Table 10: Fashion IQ metrics on the same models as in Table 3 in the main text.

Appendix D Training details

Models were trained with batch-wise softmax cross-entropy[59] with a learned inverse-temperature parameter, using Adam [33] for 14 FIQ epochs and/or 3 iMFQ epochs on one NVIDIA V100 GPU. This procedure clearly left the “scrambled” or “mismatched” models undertrained, so we trained these models for 42 epochs. The learning rate was set to $10^{-6}$ for VA models and dropped by a factor of 10 after half the training epochs for FIQ and after each epoch for iMFQ. For models with fusion modules, the associated weights were randomly initialized and given 10x the learning rate of the pretrained parameters.

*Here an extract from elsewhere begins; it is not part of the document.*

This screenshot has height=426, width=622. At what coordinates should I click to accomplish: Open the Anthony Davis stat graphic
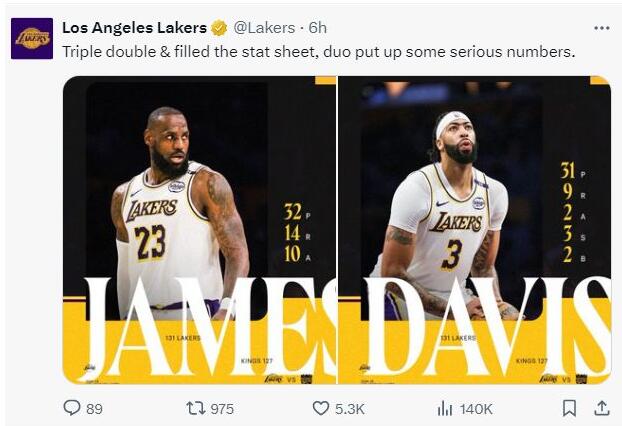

For FIQ only, we used simple image augmentations: horizontal flips, resize and crop with scales 0.8-1.0 and ratios 0.75-1.3, and Gaussian pixel noise with standard deviation 0.1.

Appendix E CFQ metrics

Our mAP metrics for CFQ depend on a choice of threshold for what counts as a positive judgment for each question considering the three annotators’ responses. Figure 12 shows results for several models on these metrics as we vary the threshold. When not otherwise specified, our accuracy mAP results use threshold 0 and our reasonableness mAP results use threshold -2/3 (meaning “not reasonable” must be a unanimous judgment or we count it as reasonable). Recall that the overall relevance judgment is the logical AND of the accuracy and reasonableness judgments.

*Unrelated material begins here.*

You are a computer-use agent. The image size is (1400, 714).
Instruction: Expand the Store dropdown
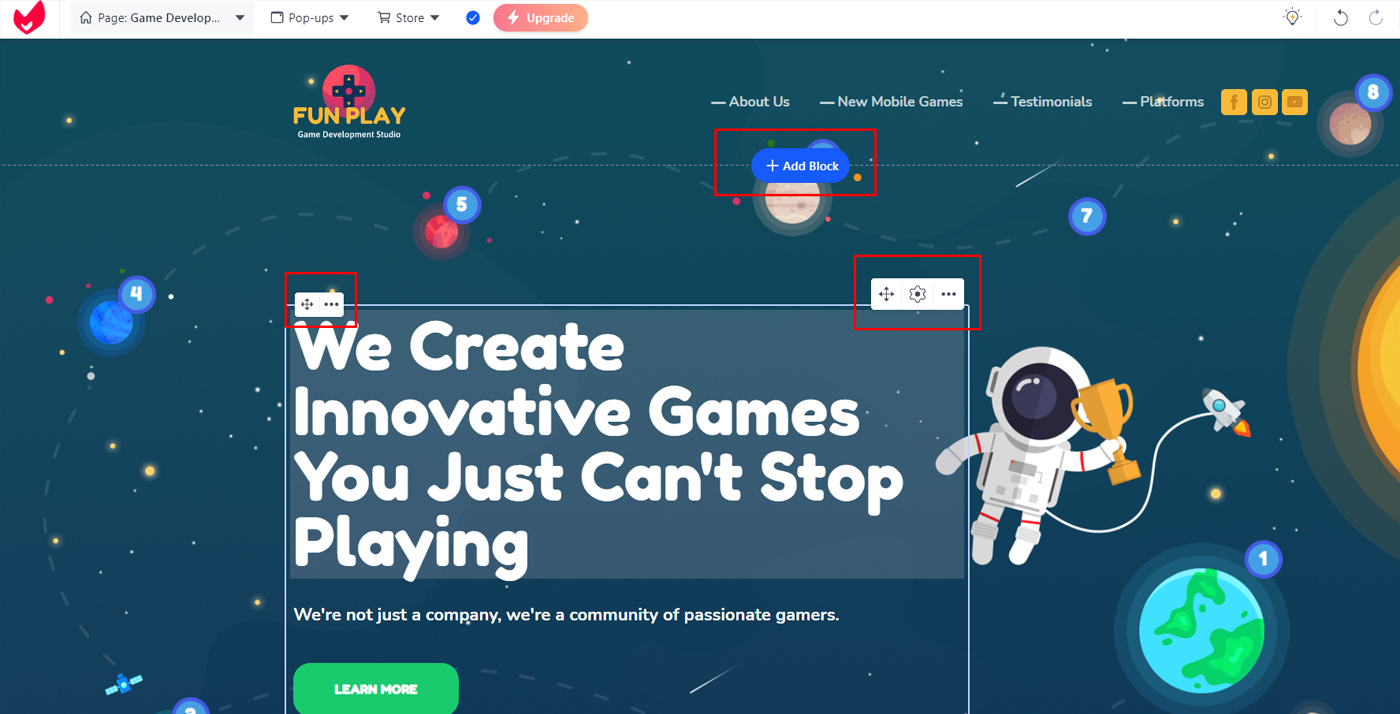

We observed that while the base rate of the mAP metrics depends strongly on the thresholds (since chance performance is the fraction of positives), varying the threshold does not usually change the order in which models score. The unthresholded judgments still inform the nDCG metric, which we report in appendix C.